Arabischer Einfluss ist einige Male unverkennbar; in
S. Niccolö zu Bari ,.wo ein Fries sogar eine arabische Inschrift
enthält, an einer ehernen Thüre in Canosa, wo die Medaillons
mit maurischen Mustern gefüllt sind. Aber diese Fälle sind völlig
vereinzelt, und der in gewissen Gegenden, namentlich in den
Abruzzen, wiederholt vorkommende Hufeisenbogen steht auch hier
ganz allein, ohne andre Spuren maurischer Einwirkung.

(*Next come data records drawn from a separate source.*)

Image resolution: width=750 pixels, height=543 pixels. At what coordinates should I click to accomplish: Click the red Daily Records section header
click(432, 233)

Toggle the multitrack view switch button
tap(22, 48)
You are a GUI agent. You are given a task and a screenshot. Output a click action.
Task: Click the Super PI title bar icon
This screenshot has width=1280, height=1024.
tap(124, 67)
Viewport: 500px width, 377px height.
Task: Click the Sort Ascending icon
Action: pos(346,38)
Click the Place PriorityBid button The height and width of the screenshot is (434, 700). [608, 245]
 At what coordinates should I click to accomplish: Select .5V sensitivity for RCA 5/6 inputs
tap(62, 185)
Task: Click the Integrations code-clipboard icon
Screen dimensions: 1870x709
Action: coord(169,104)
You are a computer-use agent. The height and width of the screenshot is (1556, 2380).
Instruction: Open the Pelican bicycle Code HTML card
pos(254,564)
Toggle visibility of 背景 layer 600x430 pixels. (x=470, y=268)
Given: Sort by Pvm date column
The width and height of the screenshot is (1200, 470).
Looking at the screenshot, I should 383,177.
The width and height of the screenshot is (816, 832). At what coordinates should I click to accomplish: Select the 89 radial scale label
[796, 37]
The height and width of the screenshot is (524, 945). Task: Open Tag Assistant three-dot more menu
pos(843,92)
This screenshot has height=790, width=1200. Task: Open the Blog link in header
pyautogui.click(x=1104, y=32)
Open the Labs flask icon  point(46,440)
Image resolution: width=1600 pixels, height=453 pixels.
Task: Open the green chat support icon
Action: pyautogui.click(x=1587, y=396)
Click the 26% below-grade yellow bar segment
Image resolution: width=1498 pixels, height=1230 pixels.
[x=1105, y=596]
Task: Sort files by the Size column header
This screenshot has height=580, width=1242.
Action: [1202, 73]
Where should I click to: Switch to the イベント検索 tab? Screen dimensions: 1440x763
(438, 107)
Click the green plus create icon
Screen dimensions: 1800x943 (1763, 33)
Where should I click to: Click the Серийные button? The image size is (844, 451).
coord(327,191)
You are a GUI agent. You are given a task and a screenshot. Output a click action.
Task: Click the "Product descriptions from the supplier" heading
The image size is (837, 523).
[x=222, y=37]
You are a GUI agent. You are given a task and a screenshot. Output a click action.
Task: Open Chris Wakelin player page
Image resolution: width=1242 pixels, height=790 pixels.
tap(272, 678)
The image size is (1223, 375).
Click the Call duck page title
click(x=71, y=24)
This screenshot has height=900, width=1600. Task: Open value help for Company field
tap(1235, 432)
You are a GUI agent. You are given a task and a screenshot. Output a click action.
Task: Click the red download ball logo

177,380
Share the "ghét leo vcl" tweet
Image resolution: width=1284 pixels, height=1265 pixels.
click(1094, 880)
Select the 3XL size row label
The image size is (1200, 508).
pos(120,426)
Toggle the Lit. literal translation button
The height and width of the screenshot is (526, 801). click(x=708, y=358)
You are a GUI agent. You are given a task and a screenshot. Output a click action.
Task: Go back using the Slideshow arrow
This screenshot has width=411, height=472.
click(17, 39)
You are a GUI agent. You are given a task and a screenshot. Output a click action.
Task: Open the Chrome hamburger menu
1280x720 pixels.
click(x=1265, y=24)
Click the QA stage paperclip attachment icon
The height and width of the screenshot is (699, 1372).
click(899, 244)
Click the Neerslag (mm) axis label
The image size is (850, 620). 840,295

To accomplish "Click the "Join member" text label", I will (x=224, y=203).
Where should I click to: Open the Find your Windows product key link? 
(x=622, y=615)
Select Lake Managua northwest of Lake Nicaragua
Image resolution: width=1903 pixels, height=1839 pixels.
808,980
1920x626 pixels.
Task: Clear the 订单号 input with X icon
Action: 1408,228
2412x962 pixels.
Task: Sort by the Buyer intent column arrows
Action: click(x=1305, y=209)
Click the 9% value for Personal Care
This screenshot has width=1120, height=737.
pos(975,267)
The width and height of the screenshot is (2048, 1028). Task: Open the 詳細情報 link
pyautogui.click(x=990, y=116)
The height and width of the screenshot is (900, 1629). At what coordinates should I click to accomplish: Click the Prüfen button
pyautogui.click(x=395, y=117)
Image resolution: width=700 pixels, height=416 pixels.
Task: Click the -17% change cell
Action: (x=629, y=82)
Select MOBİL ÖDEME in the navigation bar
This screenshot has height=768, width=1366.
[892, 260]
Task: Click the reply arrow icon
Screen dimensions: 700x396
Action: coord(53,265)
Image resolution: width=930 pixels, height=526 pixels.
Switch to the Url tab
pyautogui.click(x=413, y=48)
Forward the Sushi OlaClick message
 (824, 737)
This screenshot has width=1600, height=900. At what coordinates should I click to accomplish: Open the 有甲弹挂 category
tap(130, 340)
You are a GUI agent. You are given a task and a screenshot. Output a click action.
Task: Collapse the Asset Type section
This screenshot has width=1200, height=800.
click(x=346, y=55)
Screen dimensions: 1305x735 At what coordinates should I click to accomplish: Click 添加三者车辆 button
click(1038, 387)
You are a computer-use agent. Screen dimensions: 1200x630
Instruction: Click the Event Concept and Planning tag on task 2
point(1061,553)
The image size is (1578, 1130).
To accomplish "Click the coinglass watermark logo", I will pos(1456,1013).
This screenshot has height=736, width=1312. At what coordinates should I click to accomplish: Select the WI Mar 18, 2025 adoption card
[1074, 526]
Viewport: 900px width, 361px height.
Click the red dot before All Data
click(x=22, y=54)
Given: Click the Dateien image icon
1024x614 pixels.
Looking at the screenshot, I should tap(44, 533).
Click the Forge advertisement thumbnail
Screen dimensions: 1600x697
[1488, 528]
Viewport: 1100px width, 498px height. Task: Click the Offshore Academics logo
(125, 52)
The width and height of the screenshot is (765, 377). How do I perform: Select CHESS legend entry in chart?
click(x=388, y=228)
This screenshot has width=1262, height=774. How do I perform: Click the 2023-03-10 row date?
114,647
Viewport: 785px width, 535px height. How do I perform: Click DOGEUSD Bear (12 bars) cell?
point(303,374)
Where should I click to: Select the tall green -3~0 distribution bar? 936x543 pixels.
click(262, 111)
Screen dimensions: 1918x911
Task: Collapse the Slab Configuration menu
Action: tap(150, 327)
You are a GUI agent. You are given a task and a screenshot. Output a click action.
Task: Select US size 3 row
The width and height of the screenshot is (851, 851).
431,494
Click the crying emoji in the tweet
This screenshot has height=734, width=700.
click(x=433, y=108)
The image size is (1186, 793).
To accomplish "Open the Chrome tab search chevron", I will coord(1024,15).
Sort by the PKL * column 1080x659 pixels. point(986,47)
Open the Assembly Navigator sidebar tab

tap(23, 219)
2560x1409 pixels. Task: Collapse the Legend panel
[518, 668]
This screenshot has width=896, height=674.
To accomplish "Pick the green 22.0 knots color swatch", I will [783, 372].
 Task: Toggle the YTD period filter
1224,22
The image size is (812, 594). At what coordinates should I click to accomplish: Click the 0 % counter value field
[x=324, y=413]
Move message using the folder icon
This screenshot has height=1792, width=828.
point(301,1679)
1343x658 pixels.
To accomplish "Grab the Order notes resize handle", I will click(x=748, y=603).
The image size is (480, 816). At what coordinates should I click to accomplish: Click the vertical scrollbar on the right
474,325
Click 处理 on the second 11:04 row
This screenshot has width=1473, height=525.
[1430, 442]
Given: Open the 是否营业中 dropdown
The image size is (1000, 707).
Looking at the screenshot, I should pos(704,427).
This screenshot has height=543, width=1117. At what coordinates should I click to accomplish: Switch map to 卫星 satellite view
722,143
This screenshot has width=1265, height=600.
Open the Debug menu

Der stärkste Beweis der künstlerischen Unempfänglichkeit
dieser Gegenden ist, dass auch die lange politische Verbindung
mit Sicilien und der hier aus byzantinischen, maurischen und
nordischen Elementen gebildete Styl fast gar keinen Einfluss aus-
übte. Die zahlreiche Schule von Mosaicisten, welche dort so
bewundernsvverthe Werke hervorbrachte, hat hier auch nicht ein
einziges Mal Beschäftigung gefunden, der Spitzbogen, der dort
so frühe und ausschliesslich herrschte, blieb hier ein Fremdling,
und die pikante, aus maurischen Elementen geschaffene Decora-
tion der sicilianischen Bauten fand nur an einzelnen Stellen der
Westküste eine späte und vorübergehende Anwendung.